● **Exercise details**
From the records below, find each line with the string "computer" and copy it.

● **Records for processing**
_ _ _ _ _ _ _

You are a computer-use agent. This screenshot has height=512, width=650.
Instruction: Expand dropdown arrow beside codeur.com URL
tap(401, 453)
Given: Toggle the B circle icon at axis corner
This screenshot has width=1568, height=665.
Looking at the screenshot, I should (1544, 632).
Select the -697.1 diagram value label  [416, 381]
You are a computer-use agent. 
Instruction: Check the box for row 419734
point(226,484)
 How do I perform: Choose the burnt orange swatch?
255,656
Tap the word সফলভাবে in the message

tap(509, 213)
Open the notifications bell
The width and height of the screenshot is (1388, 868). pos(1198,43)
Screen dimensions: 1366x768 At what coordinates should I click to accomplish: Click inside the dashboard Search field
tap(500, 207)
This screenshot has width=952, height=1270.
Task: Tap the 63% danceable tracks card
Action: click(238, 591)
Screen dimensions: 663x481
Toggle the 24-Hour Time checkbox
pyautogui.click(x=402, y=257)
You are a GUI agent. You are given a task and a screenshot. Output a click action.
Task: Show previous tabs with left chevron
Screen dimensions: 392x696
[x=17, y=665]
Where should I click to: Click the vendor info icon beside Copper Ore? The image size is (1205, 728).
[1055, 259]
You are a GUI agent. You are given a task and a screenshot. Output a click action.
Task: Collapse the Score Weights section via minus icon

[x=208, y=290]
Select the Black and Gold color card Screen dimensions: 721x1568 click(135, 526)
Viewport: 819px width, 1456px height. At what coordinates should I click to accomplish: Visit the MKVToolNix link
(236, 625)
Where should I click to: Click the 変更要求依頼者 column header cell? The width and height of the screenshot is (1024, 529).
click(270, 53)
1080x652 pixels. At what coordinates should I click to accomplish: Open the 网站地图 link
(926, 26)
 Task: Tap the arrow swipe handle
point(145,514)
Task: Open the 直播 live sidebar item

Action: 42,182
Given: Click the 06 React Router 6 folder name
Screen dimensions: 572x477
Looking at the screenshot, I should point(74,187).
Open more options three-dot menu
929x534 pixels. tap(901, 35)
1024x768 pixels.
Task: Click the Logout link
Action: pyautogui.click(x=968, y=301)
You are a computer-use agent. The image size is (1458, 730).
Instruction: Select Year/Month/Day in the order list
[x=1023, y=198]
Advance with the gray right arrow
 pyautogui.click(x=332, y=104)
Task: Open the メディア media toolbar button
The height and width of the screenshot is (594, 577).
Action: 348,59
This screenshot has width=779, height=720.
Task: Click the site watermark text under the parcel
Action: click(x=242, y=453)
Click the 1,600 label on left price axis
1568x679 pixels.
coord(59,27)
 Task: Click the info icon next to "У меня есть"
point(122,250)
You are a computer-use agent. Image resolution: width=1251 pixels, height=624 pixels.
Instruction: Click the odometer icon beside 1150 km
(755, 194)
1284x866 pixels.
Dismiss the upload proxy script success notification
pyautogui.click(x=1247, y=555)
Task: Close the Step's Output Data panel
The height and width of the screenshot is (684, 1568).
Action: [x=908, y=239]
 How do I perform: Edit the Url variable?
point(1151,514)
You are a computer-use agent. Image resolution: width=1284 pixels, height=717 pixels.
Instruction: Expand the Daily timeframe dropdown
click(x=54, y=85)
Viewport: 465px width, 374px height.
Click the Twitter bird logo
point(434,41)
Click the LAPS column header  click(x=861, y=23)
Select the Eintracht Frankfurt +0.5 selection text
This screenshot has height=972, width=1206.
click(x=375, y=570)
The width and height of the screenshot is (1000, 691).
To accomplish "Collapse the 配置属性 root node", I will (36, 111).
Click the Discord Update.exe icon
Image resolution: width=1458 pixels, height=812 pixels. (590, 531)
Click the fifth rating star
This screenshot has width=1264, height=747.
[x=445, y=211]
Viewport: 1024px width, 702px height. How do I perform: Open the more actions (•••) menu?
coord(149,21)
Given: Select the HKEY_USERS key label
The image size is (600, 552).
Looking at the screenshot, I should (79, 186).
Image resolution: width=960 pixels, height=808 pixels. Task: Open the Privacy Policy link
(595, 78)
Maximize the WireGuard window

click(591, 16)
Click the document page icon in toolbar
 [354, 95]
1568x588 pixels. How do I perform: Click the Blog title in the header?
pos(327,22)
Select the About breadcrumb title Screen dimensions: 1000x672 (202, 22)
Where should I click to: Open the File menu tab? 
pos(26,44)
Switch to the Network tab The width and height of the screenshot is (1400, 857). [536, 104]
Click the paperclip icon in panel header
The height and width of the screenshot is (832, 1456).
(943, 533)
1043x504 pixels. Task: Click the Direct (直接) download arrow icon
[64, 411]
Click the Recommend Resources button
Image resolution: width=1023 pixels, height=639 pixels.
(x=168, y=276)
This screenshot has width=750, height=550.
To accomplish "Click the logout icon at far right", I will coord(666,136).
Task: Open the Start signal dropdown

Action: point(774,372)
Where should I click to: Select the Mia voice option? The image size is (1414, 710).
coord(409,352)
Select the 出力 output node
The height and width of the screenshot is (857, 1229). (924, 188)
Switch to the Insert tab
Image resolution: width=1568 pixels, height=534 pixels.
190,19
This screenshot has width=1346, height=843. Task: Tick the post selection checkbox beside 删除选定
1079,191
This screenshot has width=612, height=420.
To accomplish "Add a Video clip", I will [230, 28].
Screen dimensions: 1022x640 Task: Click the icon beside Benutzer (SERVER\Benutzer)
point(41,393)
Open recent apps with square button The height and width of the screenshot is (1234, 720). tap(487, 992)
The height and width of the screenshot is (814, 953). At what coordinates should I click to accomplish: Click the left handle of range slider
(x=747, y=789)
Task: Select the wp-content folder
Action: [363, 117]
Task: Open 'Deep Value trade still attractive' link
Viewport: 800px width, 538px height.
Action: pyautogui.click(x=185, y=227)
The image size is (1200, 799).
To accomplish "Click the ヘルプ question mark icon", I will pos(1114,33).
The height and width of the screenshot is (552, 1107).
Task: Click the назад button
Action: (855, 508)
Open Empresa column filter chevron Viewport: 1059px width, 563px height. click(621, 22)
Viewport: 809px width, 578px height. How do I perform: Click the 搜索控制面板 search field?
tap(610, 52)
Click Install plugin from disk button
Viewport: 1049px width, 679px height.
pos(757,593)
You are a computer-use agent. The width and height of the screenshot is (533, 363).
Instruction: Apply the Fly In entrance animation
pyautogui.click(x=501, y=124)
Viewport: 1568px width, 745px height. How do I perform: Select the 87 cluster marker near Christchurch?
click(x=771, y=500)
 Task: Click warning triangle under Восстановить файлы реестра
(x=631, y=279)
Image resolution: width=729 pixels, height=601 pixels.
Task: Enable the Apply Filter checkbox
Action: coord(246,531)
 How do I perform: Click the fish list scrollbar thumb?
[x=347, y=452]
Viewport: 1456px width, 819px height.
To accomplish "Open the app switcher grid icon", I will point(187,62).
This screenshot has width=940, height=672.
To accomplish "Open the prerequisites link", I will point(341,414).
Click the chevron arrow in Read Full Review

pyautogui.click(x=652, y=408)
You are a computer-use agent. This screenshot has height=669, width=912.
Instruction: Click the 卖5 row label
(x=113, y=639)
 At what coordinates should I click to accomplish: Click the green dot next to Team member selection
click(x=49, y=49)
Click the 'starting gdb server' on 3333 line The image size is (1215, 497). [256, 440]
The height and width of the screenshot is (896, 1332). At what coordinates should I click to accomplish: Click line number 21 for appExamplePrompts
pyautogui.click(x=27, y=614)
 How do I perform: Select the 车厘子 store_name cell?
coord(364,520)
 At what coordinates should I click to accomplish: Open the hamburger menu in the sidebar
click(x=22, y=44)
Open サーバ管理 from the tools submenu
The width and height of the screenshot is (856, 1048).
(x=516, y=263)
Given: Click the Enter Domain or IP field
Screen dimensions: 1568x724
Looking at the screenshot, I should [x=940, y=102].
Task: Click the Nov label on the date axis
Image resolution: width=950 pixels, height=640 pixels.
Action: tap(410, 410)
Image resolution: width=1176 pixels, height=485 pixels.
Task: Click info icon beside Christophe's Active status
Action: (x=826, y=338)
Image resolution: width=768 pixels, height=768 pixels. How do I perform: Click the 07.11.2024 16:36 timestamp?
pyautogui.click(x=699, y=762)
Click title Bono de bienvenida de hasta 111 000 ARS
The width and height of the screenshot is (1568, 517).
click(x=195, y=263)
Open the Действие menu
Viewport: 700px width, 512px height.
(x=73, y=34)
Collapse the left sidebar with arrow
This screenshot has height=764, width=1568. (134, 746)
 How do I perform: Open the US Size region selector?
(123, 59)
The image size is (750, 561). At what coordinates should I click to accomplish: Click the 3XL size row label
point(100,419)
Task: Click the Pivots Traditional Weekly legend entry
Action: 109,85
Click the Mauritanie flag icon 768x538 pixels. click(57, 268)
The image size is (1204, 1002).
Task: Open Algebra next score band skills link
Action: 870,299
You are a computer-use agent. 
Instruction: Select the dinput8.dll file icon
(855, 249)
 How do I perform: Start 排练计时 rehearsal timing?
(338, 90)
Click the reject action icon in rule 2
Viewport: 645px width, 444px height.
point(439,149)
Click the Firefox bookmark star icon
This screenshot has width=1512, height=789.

_ _ _ _ _ _ _

● **Solution**
You are a computer-use agent. This screenshot has height=512, width=650.
You are a computer-use agent. 
You are a computer-use agent. The image size is (1458, 730).
You are a computer-use agent. Image resolution: width=1251 pixels, height=624 pixels.
You are a computer-use agent. Image resolution: width=1284 pixels, height=717 pixels.
You are a computer-use agent. The width and height of the screenshot is (533, 363).
You are a computer-use agent. This screenshot has height=669, width=912.
You are a computer-use agent. 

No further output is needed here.